A. The SNV plots derived from MiSeq SNV analysis on benchmark admixture samples of 1.25%, 0.625% and 0.125%. The background noise (in blue) is in general low level (<1%). The expected 16 SNVs (in red) are well separated from background for the 1.25% benchmark sample. The separation of signal (in red) and noise (in blue) start to be blurred on the 0.625% benchmark sample, and finally lost on the 0.125% benchmark sample. B. The tag sequences derived from PacBio’s quasispecies analysis on the same benchmark samples using the 16 SNVs at a tag panel. After the positions of 16 expected SNVs were selected into tag panel (signature) to construct artificial tag-sequence representing, the quasispecies profile is simply presented by the tag-sequences. For the tag-sequence, the lower case letter in black denotes wildtype (wt) nucleotide of the position. The upper case letter in red denotes a mutation of the position. The column of ‘difference’ values is to measure the number of mutations co-occurring on the same quasispecies by comparing it to the most frequent tag-sequence. According to the co-occurrence concept illustrated, the tag sequences with the difference number <2 and frequency <0.4% should be considered as noise or unconfident records. With these criteria, the minor quasispecies can easily stand out in the 0.165% admixture sample (Figure 3).

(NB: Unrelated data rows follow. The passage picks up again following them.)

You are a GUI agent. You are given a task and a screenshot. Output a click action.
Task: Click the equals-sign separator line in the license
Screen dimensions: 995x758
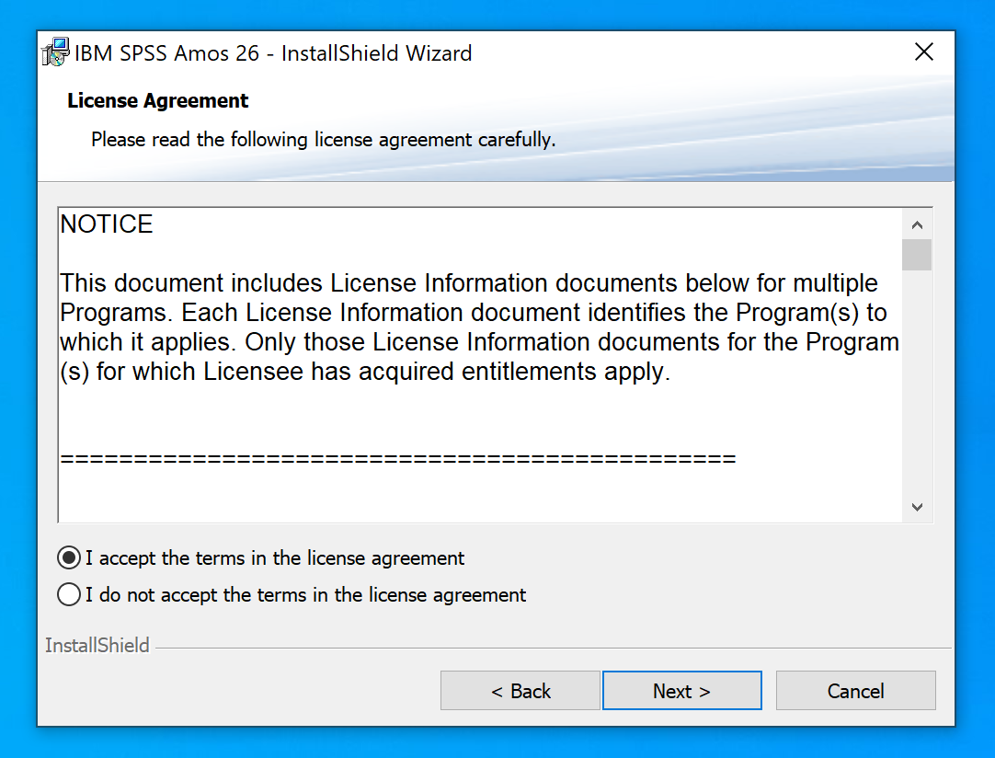[x=397, y=458]
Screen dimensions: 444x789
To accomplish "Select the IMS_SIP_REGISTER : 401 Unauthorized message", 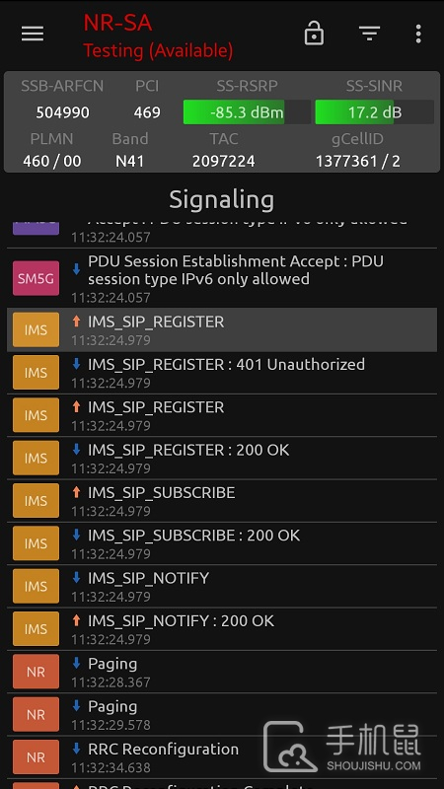I will [222, 373].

Figure 5. Case study 2 shows the distinct HIV drug resistance mutation (HDRM) profiles associated with different quasispecies

A. The hypothesis of two scenarios how the HDRM could be distributed in the HIV quasispecies. The marks in red are denoted as HDRM, and ones in black are wildtype. B. MiSeq and TruGene’s SNV-level analyses show 10 out of 18 HDRMs are co-exist with wildtype sequences on the RT region. The individual SNV-level analysis without linkage information of the HDRM could not provide further detailed understanding how the HDRM distributed across quasispecies as scenario 1 or 2. C. PacBio’s quasispecies analysis gives much clearer HDRM profiles at quasispecies level. The results support scenario 1 as demonstrated in A.